Hey there Ice Cream Club! Aren’t you awesome! You’re peachy keen, and so is a batch of sorbet I just made. It’s peach basil (again! How tedious!) and I’m doing some fun shapes for the coming week using silicone molds. I’m going to try and up my photo game for the month leading up to Hallowe’en. We’ll see how I do!

You may have seen some fun dinosaur shapes that I’ve done. It seems a little ridiculous to have to do Ice Cream or Sorbet in a shape to increase the fun factor. Aren’t they super fun already? If you’ve ever stood in front of an open freezer with a carton and a spoon, you know how little you need a dinosaur shape for that cold fix. Scarface the Peach/Pear T-Rex here is in a battle for ultimate frozen supremacy with Spike the Stegosorbet.

The Peach Pear combo is pretty good. Subtle and not too sweet. Both local. I wish you could taste them.

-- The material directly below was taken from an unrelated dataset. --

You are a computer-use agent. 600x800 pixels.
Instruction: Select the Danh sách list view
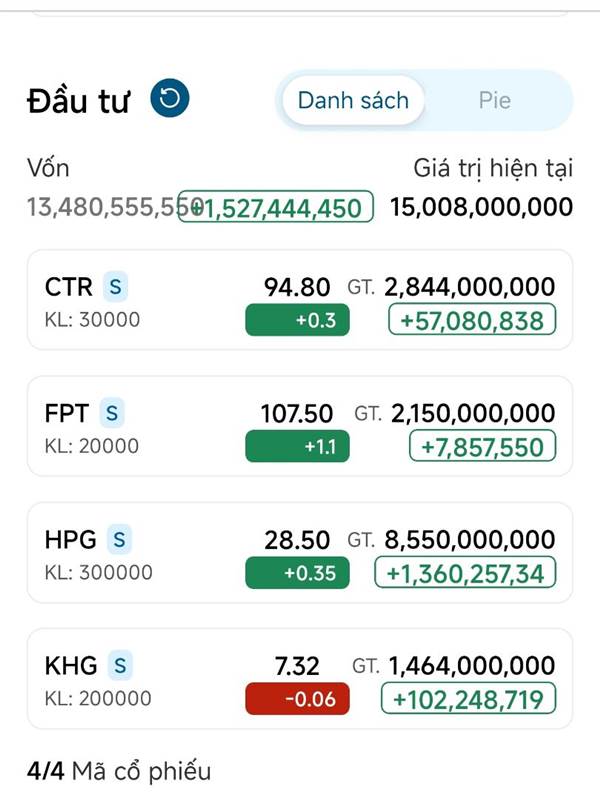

Scarface is gonna get a taste of Spike.

Chomp! Delicious! But of course you can’t taste what I’ve made, and you can only take my word for it, so some visual jazz is totally called for. Vanilla Ice Cream even has the catch-all for unremarkable in its name. I remember seeing a Just For Laughs Gags show years ago, a public prank show set in Montreal, and the pranksters had a free Vanilla Ice Cream giveaway at a little cart in a park. The twist? It was lard.

Soooo maybe part of what makes a fantastic sundae a fantastic sundae is a little bit of spectacle. So you know it’s dessert instead of lard and oyster sauce, or cold mashed potatoes and gravy. Gross!

I’m all for adding things to Vanilla Ice Creams, which serves as my base for most of my mixes. This week I made a batch of Cookies and Cream with chocolate bark pieces. Very decadent, and an easy hit. I made the bark by melting chocolate chips over a double boiler, then pouring it out onto a silpat and then letting it harden in the freezer. I find the texture of chocolate chips, as wonderful as they are, kinda weird in ice cream. They tend to be brittle and a bit sharp. The bigger, more toothsome pieces of bark are somehow more friendly, even when they have a bit of a point to them. Maybe it’s the intense chocolate flavour they enable. Kind of like a nice big section of a quality chocolate bar. The kind you’d use for S’mores.

Last week I wrote about my plans to make S’mores Ice Cream, and while those are still on tap, the peaches jumped to the front of the queue. While I’d love to have some sweet local fruits, the only available ones at the store I went to were from California or Washington State. Those are a bit of a risk, because they’ve been on a truck for who knows how long, and might have been picked before they could develop a proper sweetness.

Lucky me, the white peaches from Washington that I bought were nice and sweet. My roommate cut them up and macerated them for me with some sugar, lemon juice and a little Limoncello. I added some lovely local basil, pureed the whole mix, and then churned it after a bit of a chillout in the fridge. I did this same recipe recently and it was a huge hit then too. I highly recommend it.

I have a couple peaches left for another stab at Peaches and Cream Ice Cream with a vanilla base. And I do intend to make that S’mores Ice Cream. Maybe I’ll do a whole post about it. It’s amazing how much vanilla I go through. I just made an Angel Food cake because I reached the magic number of 12 egg whites (I use the yolks for the custard base in my ice creams), and I can smell the scent of baked vanilla in the air. Wonderful.

Speaking of in the air, this was also the week I finally got a bird feeder. Two, actually. One squirrel-proof seed station for the songbirds, and one Mason jar nectarpot for the hummingbirds. I set them up outside the window, and it’s been bird theatre every day since. I bet the hummingbirds would love sorbet.

There’s only so many times a hummingbird can fly up to your window and look in inquisitively before you have to put nectar out. They don’t guilt you so much as matter-of-factly point out your capacity for nectar. I got a powder. If I can make Kool-Aid, I can feed the birds.

I think that’s about it for me this week, Ice Cream Club. There’s only so much more late summer produce left before the winter, and the Ice Creams start to resemble warm things, like pumpkin spice, apple pie, and mulled cider. I’m looking forward to the last of the summer, the best of the Fall, and all the bird drama. Cheep thrills. Apparently they used to be dinosaurs.

Thanks for reading, and watch out this week. I have plans for a special October that should be chock full of goodies for the eyes and the imagination. Hopefully it’ll be fun and spooky and delicious. Like you! Have a great week Ice Cream Club. Your life matters! Black Lives Matter!